I Was Fooled At The Chef Neal Fraser McDonald’s Dinner
If you’re a Los Angeles foodie, you probably heard all the fuss about Chef Neal Fraser’s dinner using McDonald’s ingredients. I was among the food bloggers in attendance and it was quite an experience. First of all, I didn’t think overly hard about accepting the event invite – it sounded like fun and I love Fraser’s Fritzi Dog. So why not check it out this secret event with some foodies? It was held at the historic Carondelet House, a gorgeous space in MacArthur Park.
The night began with an hour-long wine and beer mix-n-mingle in the lobby, where I bumped into some foodie friends and we tried to figure out 1. When we would finally get to eat dinner and 2. What was this event for – was Fraser testing a new concept? Announcing a new restaurant? So mysterious.
Finally, we all headed into the dining room after imbibing and took our gorgeously decorated seats.

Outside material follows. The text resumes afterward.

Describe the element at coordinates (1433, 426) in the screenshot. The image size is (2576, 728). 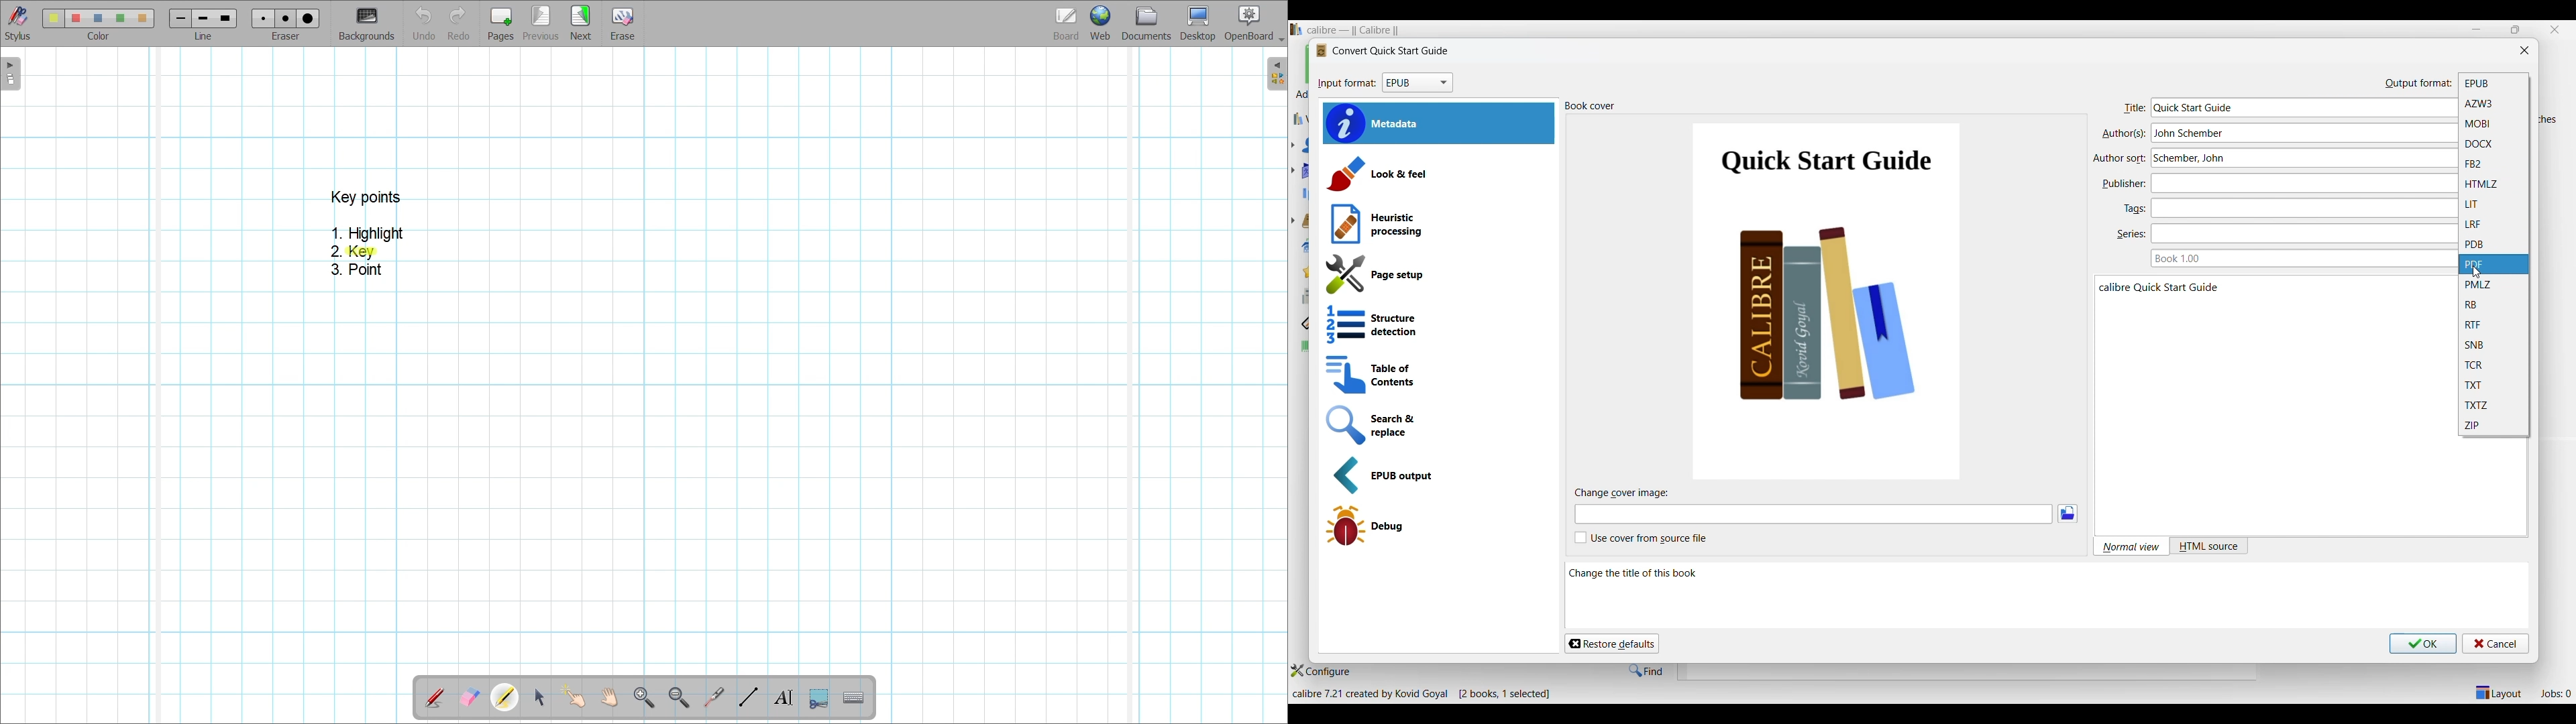
I see `Search and replace` at that location.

But something seemed a little off…
Foodie events DO NOT USUALLY HAVE CEILING CAMERAS! And constant videography. And microphones under the table flowers. Before the five courses started coming out, Fraser said this dinner was an “experiment” and that all would be revealed after the final course.
And so with that, we were off!
The food was…decent. I noticed that the spicy meatballs weren’t as much spicy as they were incredibly salty. The avocado soup has a nice kick to it. My least favorite of the night was the coffee custard, which I was looking forward to! It was mostly bitter and lacked any sweetness it looks like it has.
Throughout the dinner, my table mostly theorized that Walmart could be the culprit behind the secret ingredients.
Folks who ate all the way to the bottom of the coffee custard found out the big reveal in the bowl: The Golden Arches of McDonald’s. Fraser came out and spoke about the experiment once all was revealed.
McDonald’s franchise owner-operators also came out to mingle amongst the foodies and food writers to talk about how McDonald’s is not all corporate; some franchises are family-owned, just like a small business.
In the aftermath, the place cleared out pretty quickly. Fellow foodies felt tricked and some were appalled. To be honest, I thought it was a fun experience. It was a fun mystery and a cool way to bond with fellow food enthusiasts. Did I love the food? No; actually, it gave me hella heartburn later and that was not fun.
Am I pissed that I was tricked? Not really. If I’m pissed about anything, it’s the heartburn.
UPDATE 2/12/2016: I actually got more sick/more-than-heartburn stomach distress from the food after the event — my usual reaction to McDonald’s food. I wasn’t shocked, but I was very disappointed.